Copy the records below exactly. Include all of them.

------ Data to examine ------

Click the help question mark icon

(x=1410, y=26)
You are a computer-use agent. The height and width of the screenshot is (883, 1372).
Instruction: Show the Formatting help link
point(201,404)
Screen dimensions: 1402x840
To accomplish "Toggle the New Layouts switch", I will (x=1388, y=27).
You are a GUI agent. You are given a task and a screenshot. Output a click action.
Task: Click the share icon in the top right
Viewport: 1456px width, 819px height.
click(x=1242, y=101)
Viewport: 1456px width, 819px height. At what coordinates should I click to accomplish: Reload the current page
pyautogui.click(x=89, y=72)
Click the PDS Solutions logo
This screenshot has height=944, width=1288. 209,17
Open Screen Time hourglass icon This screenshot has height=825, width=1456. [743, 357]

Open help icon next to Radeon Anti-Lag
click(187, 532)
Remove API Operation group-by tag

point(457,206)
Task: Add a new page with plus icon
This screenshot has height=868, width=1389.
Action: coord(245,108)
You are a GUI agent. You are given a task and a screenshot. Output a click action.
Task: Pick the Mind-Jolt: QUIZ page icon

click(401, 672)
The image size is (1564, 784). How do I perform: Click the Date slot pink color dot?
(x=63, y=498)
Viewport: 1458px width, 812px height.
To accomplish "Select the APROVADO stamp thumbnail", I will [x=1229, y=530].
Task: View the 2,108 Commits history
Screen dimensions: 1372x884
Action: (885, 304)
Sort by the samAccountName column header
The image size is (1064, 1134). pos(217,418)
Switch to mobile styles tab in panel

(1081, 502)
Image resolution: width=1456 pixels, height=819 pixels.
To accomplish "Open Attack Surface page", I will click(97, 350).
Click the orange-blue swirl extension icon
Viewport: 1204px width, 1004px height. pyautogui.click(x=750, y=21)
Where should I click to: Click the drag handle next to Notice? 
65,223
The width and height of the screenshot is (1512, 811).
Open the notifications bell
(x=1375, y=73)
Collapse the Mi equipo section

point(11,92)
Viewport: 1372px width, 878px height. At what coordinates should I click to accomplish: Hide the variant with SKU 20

------

## Output of the task
Click the help question mark icon

(x=1410, y=26)
You are a computer-use agent. The height and width of the screenshot is (883, 1372).
Instruction: Show the Formatting help link
point(201,404)
Screen dimensions: 1402x840
To accomplish "Toggle the New Layouts switch", I will (x=1388, y=27).
You are a GUI agent. You are given a task and a screenshot. Output a click action.
Task: Click the share icon in the top right
Viewport: 1456px width, 819px height.
click(x=1242, y=101)
Viewport: 1456px width, 819px height. At what coordinates should I click to accomplish: Reload the current page
pyautogui.click(x=89, y=72)
Click the PDS Solutions logo
This screenshot has height=944, width=1288. 209,17
Open Screen Time hourglass icon This screenshot has height=825, width=1456. [743, 357]

Open help icon next to Radeon Anti-Lag
click(187, 532)
Remove API Operation group-by tag

point(457,206)
Task: Add a new page with plus icon
This screenshot has height=868, width=1389.
Action: coord(245,108)
You are a GUI agent. You are given a task and a screenshot. Output a click action.
Task: Pick the Mind-Jolt: QUIZ page icon

click(401, 672)
The image size is (1564, 784). How do I perform: Click the Date slot pink color dot?
(x=63, y=498)
Viewport: 1458px width, 812px height.
To accomplish "Select the APROVADO stamp thumbnail", I will [x=1229, y=530].
Task: View the 2,108 Commits history
Screen dimensions: 1372x884
Action: (885, 304)
Sort by the samAccountName column header
The image size is (1064, 1134). pos(217,418)
Switch to mobile styles tab in panel

(1081, 502)
Image resolution: width=1456 pixels, height=819 pixels.
To accomplish "Open Attack Surface page", I will click(97, 350).
Click the orange-blue swirl extension icon
Viewport: 1204px width, 1004px height. pyautogui.click(x=750, y=21)
Where should I click to: Click the drag handle next to Notice? 
65,223
The width and height of the screenshot is (1512, 811).
Open the notifications bell
(x=1375, y=73)
Collapse the Mi equipo section

point(11,92)
Viewport: 1372px width, 878px height. At what coordinates should I click to accomplish: Hide the variant with SKU 20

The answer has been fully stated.